I'm stuck with the following problem.
Let be $W\in \mathbb{R}^{n\times n}$ matrix, $n\geq 2$. $W$ is such that:
- $W_{ij}\geq 0$ for all $0\leq i,j\leq n$.
- $W_{ii}=0$ for all $0\leq i\leq n$.
- $W$ is symmetric.
- Let be $w_i=\sum_{j=1,\dots,n}W_{ij}$, then $0<w_i<1$.
Let be $M$ inverse matrix of $\mathbb{I}_n-W$, where $\mathbb{I}_n$ is the identity matrix of size $n$. Let be $W^{(-i)}$ a square matrix obtained by removing the $i^{th}$-column and $i^{th}$-row from $W$. So let be $M^{(-i)}$ inverse matrix of $\mathbb{I}_{n-1}-W^{(-i)}$. I've also to prove the following equation:
$$M_{nj}M_{nk}=M_{nn}(M_{jk}-M_{jk}^{(-n)})\text{,}$$ for all $k\ne n \ne j$.
Thanks to last property and Perron-Frobenius theorem I've proved that $M$ and $M^{(-i)}$ are well-defined. But I'm not able to prove the equation above.

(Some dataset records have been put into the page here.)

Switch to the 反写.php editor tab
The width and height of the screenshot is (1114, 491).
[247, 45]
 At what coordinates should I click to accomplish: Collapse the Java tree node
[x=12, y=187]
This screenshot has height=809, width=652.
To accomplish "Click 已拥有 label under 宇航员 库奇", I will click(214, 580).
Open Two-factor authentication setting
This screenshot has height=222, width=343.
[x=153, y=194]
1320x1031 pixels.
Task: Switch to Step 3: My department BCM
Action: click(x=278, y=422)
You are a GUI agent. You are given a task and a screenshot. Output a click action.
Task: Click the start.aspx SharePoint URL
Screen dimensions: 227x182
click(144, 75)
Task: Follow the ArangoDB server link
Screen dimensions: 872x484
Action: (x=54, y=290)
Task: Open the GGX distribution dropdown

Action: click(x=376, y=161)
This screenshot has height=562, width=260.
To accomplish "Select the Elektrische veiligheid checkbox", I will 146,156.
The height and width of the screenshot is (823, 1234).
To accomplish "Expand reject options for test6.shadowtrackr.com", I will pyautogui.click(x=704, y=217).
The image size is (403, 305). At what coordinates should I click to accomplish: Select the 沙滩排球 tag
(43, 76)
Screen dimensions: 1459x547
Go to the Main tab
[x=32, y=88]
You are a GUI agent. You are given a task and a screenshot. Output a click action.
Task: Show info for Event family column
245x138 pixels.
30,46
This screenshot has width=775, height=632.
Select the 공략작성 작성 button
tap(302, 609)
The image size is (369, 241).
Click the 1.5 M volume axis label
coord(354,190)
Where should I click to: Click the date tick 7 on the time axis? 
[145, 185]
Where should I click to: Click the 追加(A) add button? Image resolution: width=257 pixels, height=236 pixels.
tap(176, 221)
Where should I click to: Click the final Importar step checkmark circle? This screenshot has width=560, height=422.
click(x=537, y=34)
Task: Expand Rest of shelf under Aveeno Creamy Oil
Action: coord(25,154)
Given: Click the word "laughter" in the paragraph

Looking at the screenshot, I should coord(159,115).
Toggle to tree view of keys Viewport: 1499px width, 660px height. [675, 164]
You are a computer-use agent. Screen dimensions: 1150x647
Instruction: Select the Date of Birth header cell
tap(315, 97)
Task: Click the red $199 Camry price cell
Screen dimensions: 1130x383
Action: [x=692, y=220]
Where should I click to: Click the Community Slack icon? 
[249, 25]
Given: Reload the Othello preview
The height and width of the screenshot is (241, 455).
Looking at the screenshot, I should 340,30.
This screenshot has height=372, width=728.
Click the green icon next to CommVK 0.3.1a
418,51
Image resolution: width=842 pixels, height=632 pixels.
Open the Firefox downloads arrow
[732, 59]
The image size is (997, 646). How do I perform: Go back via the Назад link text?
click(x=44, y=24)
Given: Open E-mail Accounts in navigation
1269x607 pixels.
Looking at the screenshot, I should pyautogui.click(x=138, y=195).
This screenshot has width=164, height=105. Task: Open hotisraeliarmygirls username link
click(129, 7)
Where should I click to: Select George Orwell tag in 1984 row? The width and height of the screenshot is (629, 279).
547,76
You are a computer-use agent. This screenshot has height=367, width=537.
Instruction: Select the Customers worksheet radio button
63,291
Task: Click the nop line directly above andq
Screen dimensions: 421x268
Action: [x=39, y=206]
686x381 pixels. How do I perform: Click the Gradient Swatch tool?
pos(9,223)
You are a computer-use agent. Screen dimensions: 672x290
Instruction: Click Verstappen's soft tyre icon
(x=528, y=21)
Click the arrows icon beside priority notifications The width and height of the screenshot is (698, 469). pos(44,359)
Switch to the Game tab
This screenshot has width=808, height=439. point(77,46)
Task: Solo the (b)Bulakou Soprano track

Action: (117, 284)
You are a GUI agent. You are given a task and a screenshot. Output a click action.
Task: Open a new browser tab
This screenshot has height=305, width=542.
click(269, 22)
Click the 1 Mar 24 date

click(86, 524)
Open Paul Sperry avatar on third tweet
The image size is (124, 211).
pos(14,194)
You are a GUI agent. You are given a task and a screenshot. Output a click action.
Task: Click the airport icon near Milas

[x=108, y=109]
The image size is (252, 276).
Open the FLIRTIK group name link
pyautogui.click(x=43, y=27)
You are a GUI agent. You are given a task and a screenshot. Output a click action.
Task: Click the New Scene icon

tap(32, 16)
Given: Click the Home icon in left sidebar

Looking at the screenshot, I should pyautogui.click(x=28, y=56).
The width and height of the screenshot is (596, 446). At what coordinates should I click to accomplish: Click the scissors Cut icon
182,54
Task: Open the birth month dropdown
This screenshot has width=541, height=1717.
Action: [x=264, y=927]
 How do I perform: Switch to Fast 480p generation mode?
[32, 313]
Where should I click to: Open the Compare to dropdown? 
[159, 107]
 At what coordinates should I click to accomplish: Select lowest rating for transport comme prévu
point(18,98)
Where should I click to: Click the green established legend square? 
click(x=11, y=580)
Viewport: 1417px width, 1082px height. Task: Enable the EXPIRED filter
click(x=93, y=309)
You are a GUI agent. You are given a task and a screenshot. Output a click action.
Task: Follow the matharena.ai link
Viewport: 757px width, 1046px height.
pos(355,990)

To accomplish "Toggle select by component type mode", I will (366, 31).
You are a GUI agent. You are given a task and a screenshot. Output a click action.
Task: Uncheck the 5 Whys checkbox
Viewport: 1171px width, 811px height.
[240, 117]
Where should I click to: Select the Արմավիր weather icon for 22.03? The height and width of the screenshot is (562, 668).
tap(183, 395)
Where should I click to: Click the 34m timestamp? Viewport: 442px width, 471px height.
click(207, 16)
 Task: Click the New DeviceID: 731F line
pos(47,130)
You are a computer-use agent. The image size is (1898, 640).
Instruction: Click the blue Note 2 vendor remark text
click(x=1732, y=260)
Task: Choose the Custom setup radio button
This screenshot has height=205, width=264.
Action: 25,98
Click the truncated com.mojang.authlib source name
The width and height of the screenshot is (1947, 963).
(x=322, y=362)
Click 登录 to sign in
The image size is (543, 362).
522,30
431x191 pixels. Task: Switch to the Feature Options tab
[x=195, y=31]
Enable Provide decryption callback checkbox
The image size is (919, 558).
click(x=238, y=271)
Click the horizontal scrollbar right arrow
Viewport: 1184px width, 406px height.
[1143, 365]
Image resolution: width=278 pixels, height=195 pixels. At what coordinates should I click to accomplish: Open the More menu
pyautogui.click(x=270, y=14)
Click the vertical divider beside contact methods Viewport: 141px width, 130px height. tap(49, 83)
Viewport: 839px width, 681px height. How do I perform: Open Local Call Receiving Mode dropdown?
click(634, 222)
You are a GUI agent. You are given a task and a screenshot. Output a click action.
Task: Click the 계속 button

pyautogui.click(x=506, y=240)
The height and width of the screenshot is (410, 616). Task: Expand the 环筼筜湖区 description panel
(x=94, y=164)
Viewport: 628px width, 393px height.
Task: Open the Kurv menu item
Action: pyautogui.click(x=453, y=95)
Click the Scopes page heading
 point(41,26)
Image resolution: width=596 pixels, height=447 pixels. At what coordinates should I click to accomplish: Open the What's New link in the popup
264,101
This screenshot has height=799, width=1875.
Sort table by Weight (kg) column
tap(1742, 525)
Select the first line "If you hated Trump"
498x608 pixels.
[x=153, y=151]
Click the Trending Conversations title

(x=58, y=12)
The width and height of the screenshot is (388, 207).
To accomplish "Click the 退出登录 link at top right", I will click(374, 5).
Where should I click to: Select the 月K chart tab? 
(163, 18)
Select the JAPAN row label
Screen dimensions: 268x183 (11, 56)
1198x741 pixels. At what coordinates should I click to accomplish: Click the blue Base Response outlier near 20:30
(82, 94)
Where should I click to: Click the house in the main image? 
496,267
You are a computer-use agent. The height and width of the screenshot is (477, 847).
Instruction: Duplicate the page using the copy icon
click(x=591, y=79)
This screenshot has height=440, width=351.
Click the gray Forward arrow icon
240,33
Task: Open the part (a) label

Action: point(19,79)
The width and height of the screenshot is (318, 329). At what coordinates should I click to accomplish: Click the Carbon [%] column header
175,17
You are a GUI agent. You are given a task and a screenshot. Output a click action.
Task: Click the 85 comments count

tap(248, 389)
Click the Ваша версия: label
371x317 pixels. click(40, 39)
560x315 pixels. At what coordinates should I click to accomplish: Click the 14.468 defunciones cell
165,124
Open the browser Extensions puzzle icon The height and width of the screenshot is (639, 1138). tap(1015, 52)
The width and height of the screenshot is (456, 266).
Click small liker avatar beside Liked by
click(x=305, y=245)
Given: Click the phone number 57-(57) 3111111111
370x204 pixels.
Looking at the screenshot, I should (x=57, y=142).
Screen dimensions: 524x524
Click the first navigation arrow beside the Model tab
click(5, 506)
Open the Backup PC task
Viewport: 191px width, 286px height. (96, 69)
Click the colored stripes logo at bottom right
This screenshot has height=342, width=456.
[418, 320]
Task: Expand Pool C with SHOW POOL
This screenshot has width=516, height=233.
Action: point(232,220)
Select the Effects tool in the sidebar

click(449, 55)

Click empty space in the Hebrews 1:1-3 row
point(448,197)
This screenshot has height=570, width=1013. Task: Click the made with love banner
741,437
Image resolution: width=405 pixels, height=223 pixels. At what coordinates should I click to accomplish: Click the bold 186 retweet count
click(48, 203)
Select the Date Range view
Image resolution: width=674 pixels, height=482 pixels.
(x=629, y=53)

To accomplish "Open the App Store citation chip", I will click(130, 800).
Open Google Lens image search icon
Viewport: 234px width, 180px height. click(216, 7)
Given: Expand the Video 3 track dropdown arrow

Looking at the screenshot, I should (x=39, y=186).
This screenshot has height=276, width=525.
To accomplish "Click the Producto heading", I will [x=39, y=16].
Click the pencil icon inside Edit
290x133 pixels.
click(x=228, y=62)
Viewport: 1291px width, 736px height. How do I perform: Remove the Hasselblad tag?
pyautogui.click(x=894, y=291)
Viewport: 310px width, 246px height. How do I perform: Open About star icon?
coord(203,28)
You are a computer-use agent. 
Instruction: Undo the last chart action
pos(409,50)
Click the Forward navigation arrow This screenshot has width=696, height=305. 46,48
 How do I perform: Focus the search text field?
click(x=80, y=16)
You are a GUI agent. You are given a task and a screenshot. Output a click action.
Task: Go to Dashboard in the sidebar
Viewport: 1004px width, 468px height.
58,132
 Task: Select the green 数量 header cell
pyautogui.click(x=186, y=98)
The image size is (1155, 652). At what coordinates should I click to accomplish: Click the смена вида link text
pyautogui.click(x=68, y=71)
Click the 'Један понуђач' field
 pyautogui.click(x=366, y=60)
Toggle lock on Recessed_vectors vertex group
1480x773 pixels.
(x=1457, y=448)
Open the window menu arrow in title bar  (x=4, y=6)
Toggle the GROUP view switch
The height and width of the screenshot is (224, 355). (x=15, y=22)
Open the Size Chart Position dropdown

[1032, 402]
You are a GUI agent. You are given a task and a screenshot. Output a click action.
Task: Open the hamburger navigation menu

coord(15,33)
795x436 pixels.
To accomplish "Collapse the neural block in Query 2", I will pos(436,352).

Even an hint should be helpful.
Thank you in advance for your support.
Write $W$ in block form $$W = \begin{bmatrix} W^{(-n)} & v \\ v^T & 0\end{bmatrix}$$ where $v$ is a certain vector. Then $$I - W = \begin{bmatrix} I - W^{(-n)} & -v \\ -v^T & 1\end{bmatrix}.$$ We can use the inversion formula for block matrices: if $X = (I - W^{(-n)} - v v^T)^{-1}$, then $$M = \begin{bmatrix} X & Xv \\ v^T X & 1 + v^T X v\end{bmatrix}.$$ Now your formula reduces to the fact that $$X v v^T X = (1 + v^T X v)(X - (I - W^{(-n)})^{-1})$$ We note that $$(I - W^{(-n)})^{-1} = (X^{-1} + vv^T)^{-1} = (I + X vv^T )^{-1}X.$$ So it suffices to show that $$X v v^T X = (1 + v^T X v)(I - (I + X vv^T )^{-1})X.$$ Or $$X v v^T = (1 + v^T X v)(I - (I + X vv^T )^{-1}).$$ This is actually the formula for the inverse of rank-one pertubation. To derive it, note that the formula is equivalent to $$(I + X vv^T )^{-1} = I - (1 + v^T X v)^{-1} X v v^T.$$ Or $$(I + X vv^T )(I - (1 + v^T X v)^{-1} X v v^T) = I.$$ Or $$I + X vv^T - (1 + v^T X v)^{-1} X v v^T - (1 + v^T X v)^{-1} X vv^TX v v^T = I.$$ Note that $$X vv^TX v v^T = (v^TX v) X v v^T$$ and simplifying the above gives the proof.